In a viral video, one health worker detailed exactly what she packed in her mom's hospital bag.
ER nurses are thanking Katie Fenno, of Pennsylvania, for her video. 
ER nurses are thanking Katie Fenno, of Pennsylvania, for her video. Courtesy Kate Fenno

A health professional is sharing how she prepared her COVID-19 positive mother for the hospital — and the video is a must-watch according to ER nurses.

In the clip, Kate Fenno holds a re-sealable zipper storage bag filled with important information about her 58-year-old mom, Diane Smulligan, who has asthma and is battling COVID-19 and pneumonia. 

“I have a list of her medications. I have a copy of her insurance information, her ID, and a phone charger,” Fenno, who has a master's degree in public health, says. 

Fenno also included Smulligan’s temperature and oxygen levels, four emergency contacts, a note about her severe latex allergy. In an abundance of caution, Fenno places neon-color allergy stickers on Smulligan’s shirt. 

“She was so sick and was having trouble making out words. She was deeply overwhelmed,” Fenno, of northeastern Pennsylvania, told TODAY Parents. “That’s why it was important for me to remain calm and get everything in order.”

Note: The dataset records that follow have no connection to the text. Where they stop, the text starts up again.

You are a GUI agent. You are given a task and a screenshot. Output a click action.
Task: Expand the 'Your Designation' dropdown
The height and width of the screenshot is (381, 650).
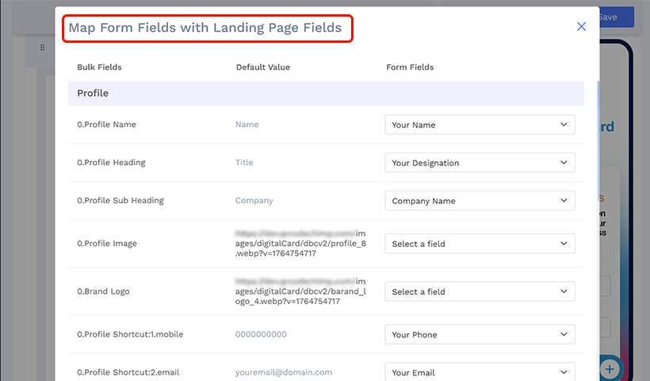[x=480, y=163]
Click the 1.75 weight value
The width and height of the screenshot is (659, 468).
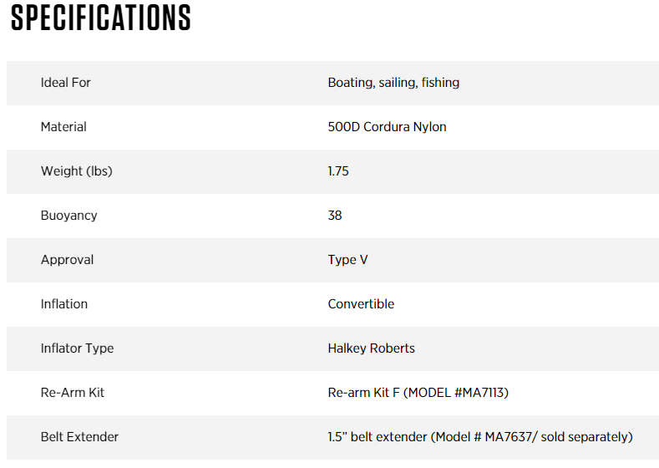tap(338, 171)
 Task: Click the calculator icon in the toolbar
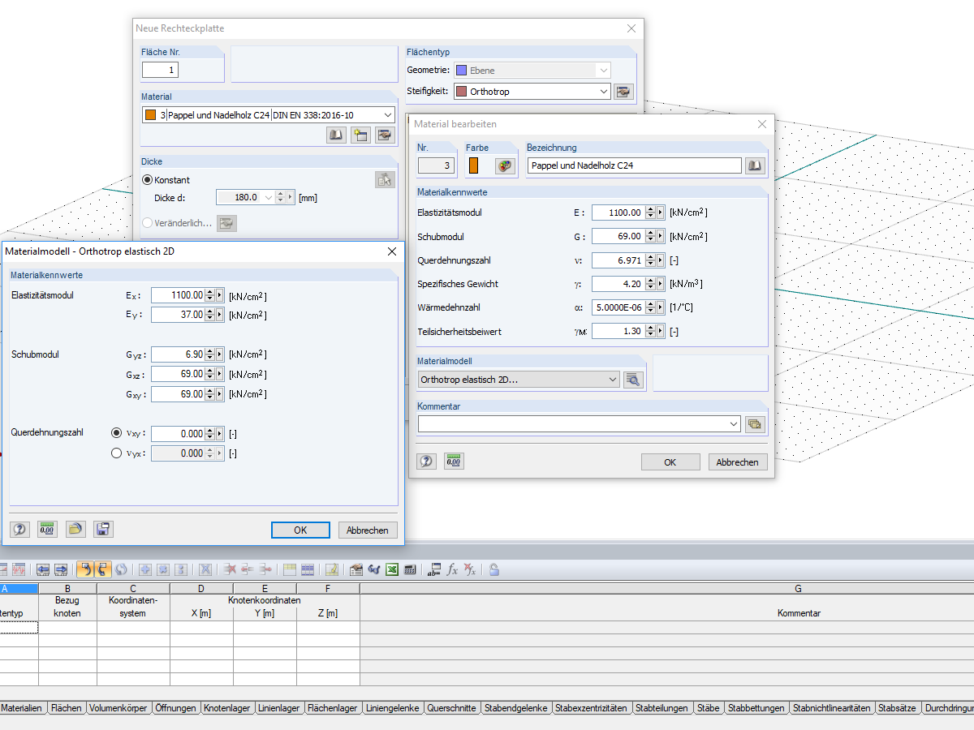411,569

Fenno said the emergency room nurses were “beyond grateful and appreciative.”

“My mom could could barely open her eyes, but she was able to slide them this bag,” Fenno revealed. “We were on the phone and I could hear one nurse in the background saying, ‘Please tell your daughter ‘Thank you!’"

Kate Fenno and her mom, Diane Smulligan.
Kate Fenno and her mom, Diane Smulligan.Courtesy Kate Fenno

Smulligan spent three days in the hospital in December, and is still recovering. 

“They don’t hear any fluid in her lungs at the moment, which is amazing news," Fenno shared.

Fenno’s TikTok video has been viewed more than 1 million times.

“As a nurse, I LOVE this! I’d also suggest a copy of her health care proxy form and advanced directives! These forms vary state to state,” wrote on person in the comments.

A certified nursing assistant added, “This is exactly the kind of thing I would do when my grandmother went to the hospital. It made everything so much smoother.”